Work to be completed |
Please state how many lines of the material below contain the word "height", giving only the number.

┌────────

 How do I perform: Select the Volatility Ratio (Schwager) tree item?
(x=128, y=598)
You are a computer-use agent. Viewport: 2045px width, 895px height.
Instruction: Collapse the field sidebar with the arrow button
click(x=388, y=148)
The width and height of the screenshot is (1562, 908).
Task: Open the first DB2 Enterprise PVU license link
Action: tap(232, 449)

└────────

Response to the task |
2